LE RETOUR DES VIEUX MAÎTRES
René Clair, de retour des États-Unis, fera sa rentrée avec Le Silence est d’or (1947), œuvre assez réussie et charmante. Le milieu décrit dans ce film était celui des pionniers du cinéma, évoqués avec ironie et affection. C’est un hommage rendu par Clair à ses vieux maîtres. Le point de départ du récit avait été tiré, très librement, de « L’École des femmes » de Molière. La comédie des sentiments mêlait le sourire à une tendresse légère, qui confinait à la mélancolie. Au tournant de la cinquantaine, le réalisateur revenait au style cinématographique de sa meilleure période, mais avec un ton plus émouvant. L’équilibre entre les moments amusants et les moments de réflexion était parfait. L’humour se transformait en leçon de sagesse. Avec La Beauté du diable (1949), tourné à Rome, Clair s’éloigna de son univers habituel pour donner sa version personnelle du mythe de Faust. Le film présentait le spectacle d’une humanité qui, ayant vendu son âme à la science, cherche à éviter la damnation du monde vers laquelle l’entraînent ses propres découvertes.
Mais, en dépit de rares moments prenants, ce film était lourd, ennuyeux et foncièrement étranger à l’esprit de Clair. Aux côtés de Renoir, Carné et Clair, Julien Duvivier avait acquis avant la guerre un prestige certain par Son réalisme pessimiste. Les films qu’il réalisa après la guerre, comme Panique (1946) d’après Simenon, un remake d’Anna Karénine (1948), ou Au royaume des cieux, firent apparaître les limites de sa personnalité, portée vers des sujets trop disparates et faisant trop confiance au seul métier.
En 1946, Jean Cocteau, qui n’avait rien tourné depuis Le Sang d’un poète (1930), revint, après quelques scénarios, à la mise en scène de cinéma et réalisa La Belle et la Bête (1945), une fable somptueusement maniériste. L’adaptation que fit le poète d’une de ses pièces, Les Parents terribles (1948), fut également très intéressante.

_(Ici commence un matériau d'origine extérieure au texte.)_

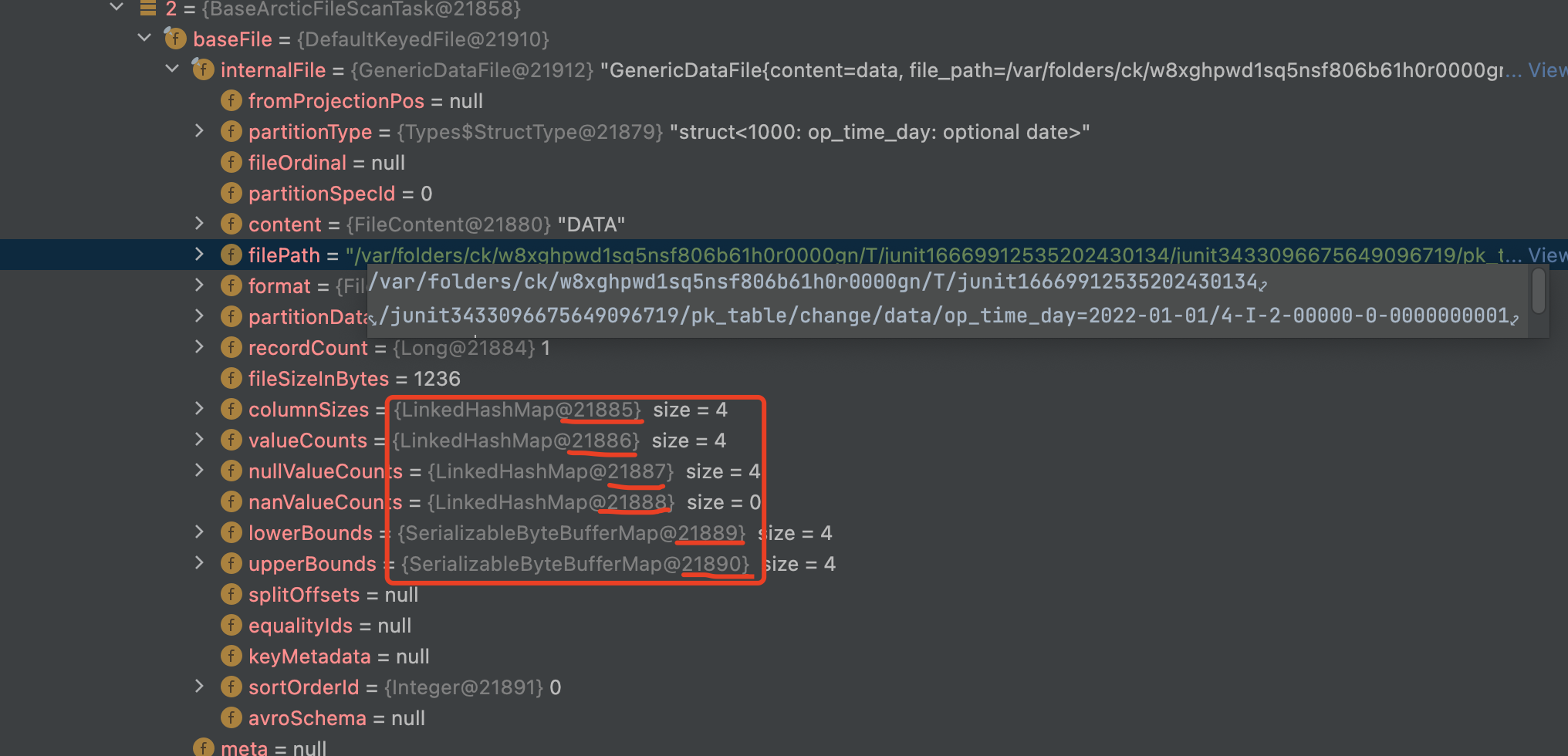The image size is (1568, 756).
Task: Click the field icon next to baseFile
Action: point(175,39)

Cocteau retrouva sa mythologie personnelle, avec son climat chargé de symboles, avec Orphée (1949), sans doute son chef-d’œuvre.

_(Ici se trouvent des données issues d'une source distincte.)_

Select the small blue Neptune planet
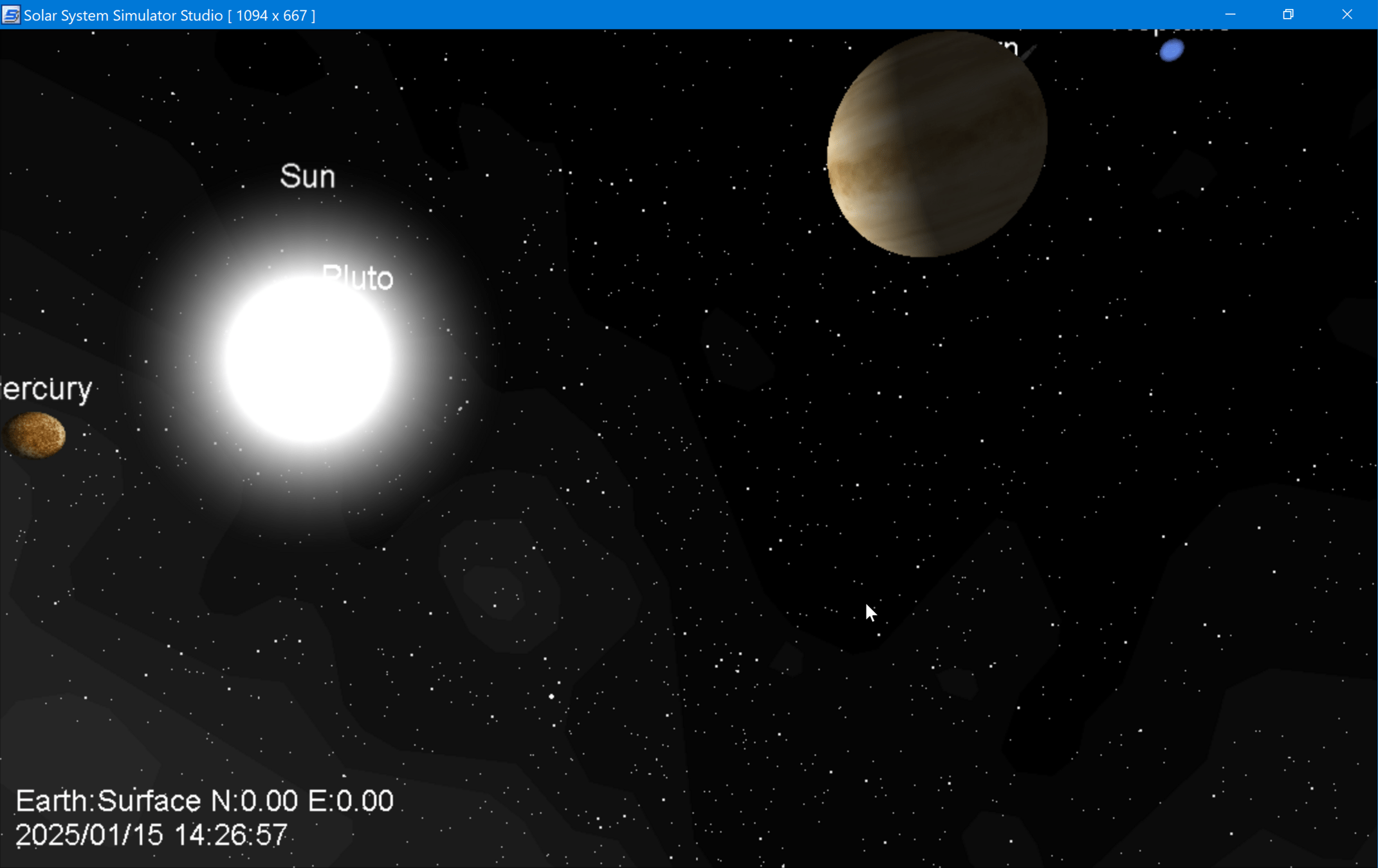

De retour des États-Unis, Max Ophüls termina sa trilogie viennoise de la Belle Époque, entamée avec Liebelei (1932) et poursuivie avec Letter From an Unknown Woman (Lettre d’une inconnue, 1948), par le film La Ronde (1950). Celui-ci s’inspirait de la comédie « Reigen » d’Arthur Schnitzler, et était construit comme une ronde de l’amour sensuel formée de dix couples, représentatifs de différentes classes sociales et de plusieurs tempéraments. A la sensualité viennoise assez âcre de Schnitzler, Ophüls ajouta une dose de cynisme parisien amusant. Le jeu, d’une grande élégance et d’une grande finesse (même si tous les épisodes n’avaient pas la même valeur), était mené sur un rythme de valse par un personnage-chœur, interprété de façon originale et raffinée par Anton Walbrook.

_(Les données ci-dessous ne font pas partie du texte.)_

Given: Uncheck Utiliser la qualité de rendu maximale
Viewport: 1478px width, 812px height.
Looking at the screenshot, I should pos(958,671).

Sacha Guitry, emprisonné quelque temps, après la Libération, pour des raisons qu’il ne voulut jamais admettre, ne put recommencer à tourner qu’en 1947. Il fit d’abord Le Comédien, biographie de son père Lucien Guitry, dans laquelle il jouait le double rôle du père et du fils. En 1948, il réalisa Le Diable boiteux, évocation de la vie de Tayllerand, dont le scénario fut d’abord refusé par la censure, car sous le couvert de l’Histoire, l’auteur y avait multiplié les allusions vengeresses aux événements récents. L’affiche, elle-même, était insolemment ironique; on y voyait une suite d’inscriptions raturées : Vive le Roi ! Vive la République ! Vive l’Empereur ! Seule la dernière était intacte : Vive la France ! Mais l’esprit de Sacha déplut alors à beaucoup, et la critique ne le ménagea pas. Après un ou deux films plus faibles, il revint en force avec Le Trésor de Cantenac (1949), sorte de fable villageoise douce-amère et Tu m’as sauvé la vie (1950), histoire d’une amitié entre un baron et un vagabond (le rôle était écrit pour Fernandel qui l’interpréta avec finesse) qui évoquait lointainement le Boudu de Renoir. Enfin, en 1950, Guitry réalisa un de ses meilleurs films avec Deburau, évocation du fameux mime que Jean-Louis Barrault avait si bien fait revivre dans Les Enfants du paradis. Mais l’antériorité revenait bien à Guitry, qui n’avait fait que filmer une de ses anciennes pièces à succès d’avant-guerre. L’histoire était du reste tout autre : les amours de Deburau avec Marie Duplessis, la dame aux camélias. Avec raison, François Truffaut tient ce film pour une des grandes réussites du cinéaste-dramaturge.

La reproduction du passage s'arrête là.